15/9/98 Nipped into Cambridge, the famous university town to sample the magnificent old buildings and churches and education history. I can now say that I went to Cambridge University, perhaps a little older than the real students. Keeping off the freeways and trying to enjoy the English countryside it's great for a mono linguist to be in a native country and we were lapping up reading all the sineage and information available. Onto Lincoln cathedral and our first taste of simple European architecture after the predominantly highly decorated catholic cathedrals of the rest of Europe. Stayed the night with Geoff Sykes and his wife Wendy. Geoff also a motorcycle traveller has taken his motorcycle from Hong Kong across China and through Russia to the U.K., ridden to Iran and back and also brought an Indian Enfield home from India. More travel tales over a few drinks and late to bed.
16/9/98 A short ride across to near Nottingham (Robin Hood country) where we are staying with Glynn Roberts. Glynn rode his BMW R80 G/S around the world over three years from 1987-90, travelling through Europe, Egypt, India, Australia and the USA plus other places. Had our first British Ale (beer) and lunch at a pub (steak and kidney pudding). Pubs are everywhere and the food reasonably priced despite our horrendous exchange rate of nearly $3 Aust to the pound. Having a couple of English friends back home I love the different accents for the different regions of England. I used to think that the Brits in Australia bung on the accent a bit, a bit like some Ausies do overseas, but after hearing people talk in the streets I think maybe it is actually toned down a bit. Most Australians still look at England as the mother country or at least a long lost relative and coming "back" to our roots (about 200 years past) is great to see where we originated. To see the houses of older Sydney and Melbourne line the streets everywhere, our culture later diverging with Ausies spreading out to greater suburbia and the UK remaining tightly clustered around smaller pubs.
17/9/98 Just about finished the hall of fame motorcycle travellers that we are meeting this trip, but none would be complete without Ted Simon of Jupiters Travels fame. Well he now lives in America but his motorcycle (the famous one) permanently resides in the Coventry museum near where it was originally built. The Triumph sits, as it returned from the four year journey in the 70’s with green fibreglass panniers and map of the route, with leather tank bag and pouches.
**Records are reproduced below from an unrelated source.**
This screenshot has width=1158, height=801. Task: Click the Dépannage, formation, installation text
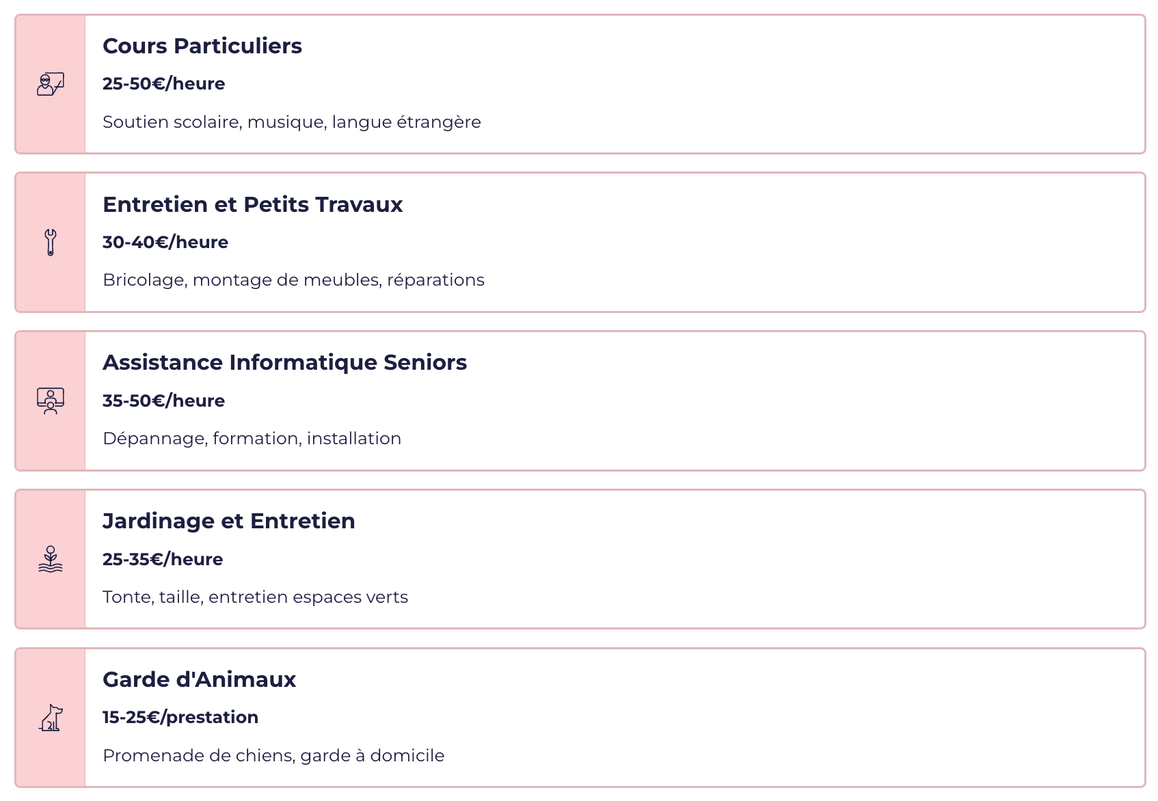[x=252, y=438]
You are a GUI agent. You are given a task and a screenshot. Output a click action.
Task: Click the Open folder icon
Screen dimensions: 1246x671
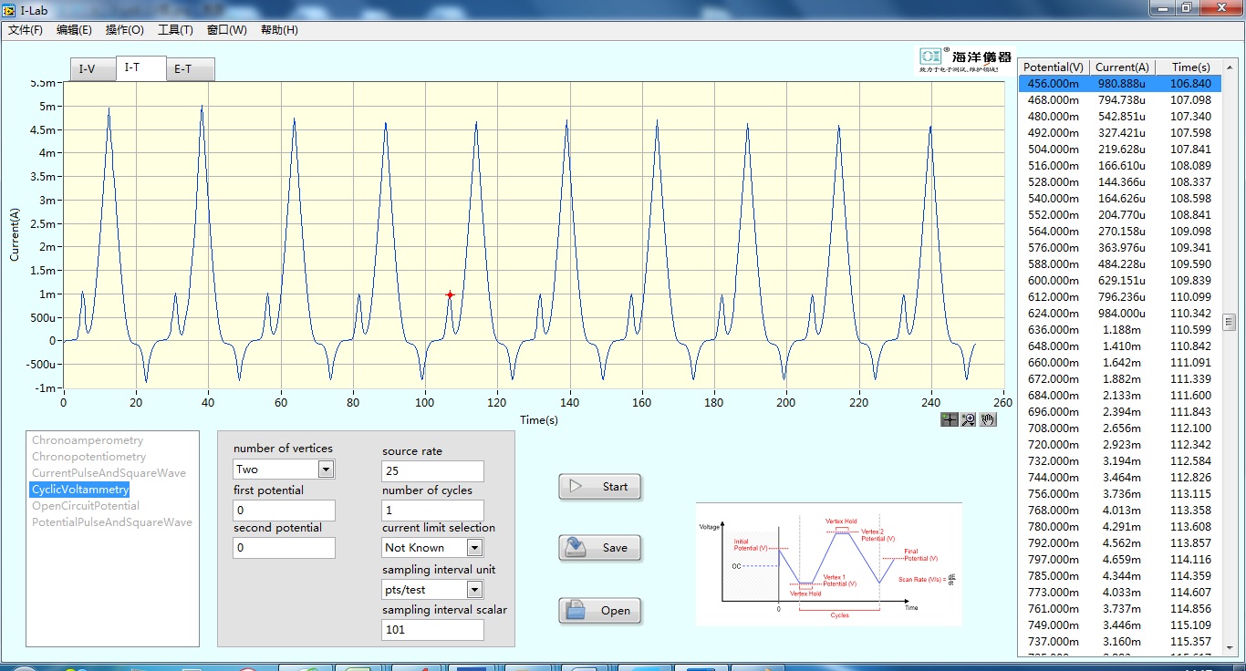[x=575, y=611]
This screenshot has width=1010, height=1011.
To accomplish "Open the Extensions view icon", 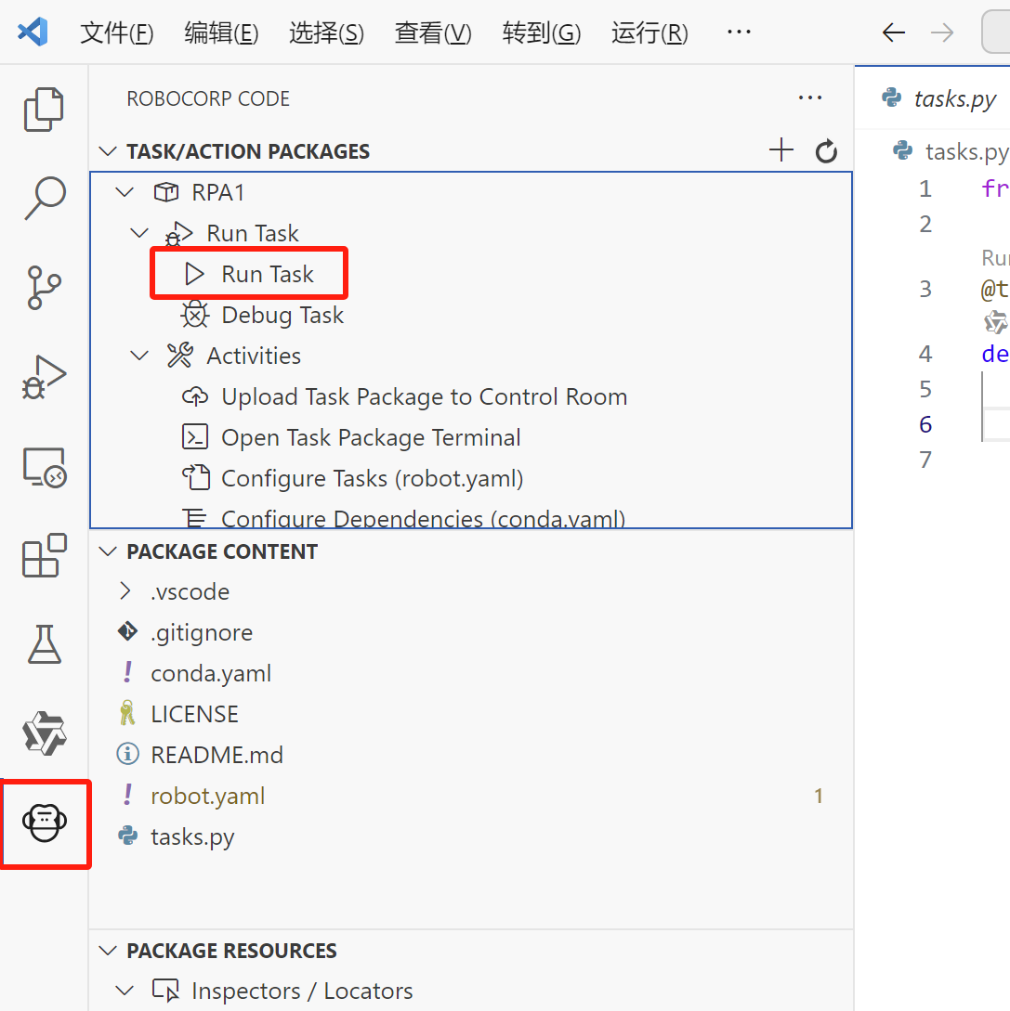I will click(44, 555).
Like soldiers returning from the war, long distance motorcycle travellers have difficulty fitting back into normal life on their return to the less exciting mundane drudgery, always looking to recapture the exciting memories and relive with mates the challenges and difficulties they encountered alone but can only be shared with like travellers.
18/9/98 The U.K. has been here long enough to have some smart road rules, like blinkering to turn only if there is someone there for advantage and flashing pedestrian crossing lights where you can proceed once everyone has cleared the crossing. They allow the driver some form of intelligent thinking not blind following. We also visited Notingham and England's oldest inn started somewhere in the 10th century with most of its small rooms backing onto caves, Robin Hood statue and the Sheriff of Nottingham's Castle, well the rebuilt version after the riots and fire destroyed the original. Had a couple of half pints also and a cob (bread roll) or two at another pub.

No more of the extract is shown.